2.    Una riforma degli organi collegiali che lasci loro la sola funzione consultiva, forse una revanche contro la presa di posizione di numerosi collegi docenti contro l’aumento delle ore da 18 a 24 ore, abortito soltanto un anno fa.
3.    La definizione e il potenziamento delle reti di scuole autonome, visto che sono state ridotte di 1/3 negli ultimi sei anni (da 12.000 a 8.000) e visto che il fondo per l’offerta formativa è stato depredato per garantire il pagamento dell’una tantum per il 2011 (MOF) e per evitare l’aumento delle ore a 24 (FIS).
4.    Una riforma dello stato giuridico e della definizione del trattamento economico del personale con interventi tra le fonti di natura pubblicistica e negoziale, che in verità dovrebbe riguardare tutto il pubblico impiego dopo la privatizzazione del rapporto di lavoro ma che ne dovrebbe vedere attore il Parlamento e non il Governo-Legislatore d’urgenza o delegato che è anche il datore di lavoro; perché in questo caso uno dei due contraenti dell’atto negoziale cambia le regole da solo, in maniera incostituzionale, come è avvenuto in questi ultimi anni con il blocco dei contratti (2010-2014) o del primo gradone stipendiali per i neo-assunti dal 1° settembre 2011.
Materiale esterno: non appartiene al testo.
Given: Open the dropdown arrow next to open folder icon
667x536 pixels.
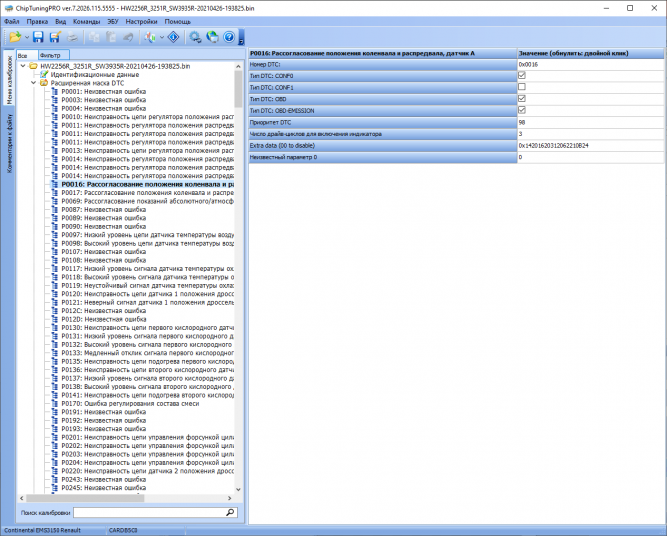Looking at the screenshot, I should pyautogui.click(x=27, y=37).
5.    L’introduzione della contabilità delle istituzioni scolastiche, come se non ci fosse già un regolamento.
6.    La disciplina giuridica degli altri soggetti riconosciuti nel settore dell’istruzione, si spera ricordandosi dei supervisori abbandonati, dei nuovi tutor del TFA o ancora dei vicari non pagati.
7.    Una riforma dello stato giuridico dei docenti dell’AFAM, magari chiarendo se appartengono al settore della scuola o dell’università.
Per quanto riguarda l’università, invece, alla lettera i), mentre da una parte (punto 5) si prende atto del fallimento dell’attuale sistema di valutazione delle commissioni insediate per riconoscere l’abilitazione scientifica nazionale, i cui criteri saranno di nuovo riformati – sperando che si abbandoni il criterio della quantità per abbracciare quello della qualità – dall’altra s’intende ridurre il numero di partecipanti e di abilitati vista la proroga del blocco del turn-over fino al 2017 previsto proprio dalla legge di stabilità per risparmiare sul finanziamento del FFO. Trova così spiegazione anche la riduzione del numero di figure per quanto riguarda ricercatori e assegnisti di ricerca (punto 6), perché la legge 240/10, purtroppo ha abolito la figura del ricercatore a tempo indeterminato e il ministro Carrozza sembra non intenzionata a cambiare idea nonostante la legge 1/10 avesse alimentato tante speranze a migliaia di precari e le università debbano ricorrere a contratti gratuiti, peraltro illegittimi, di insegnamento per le docenze.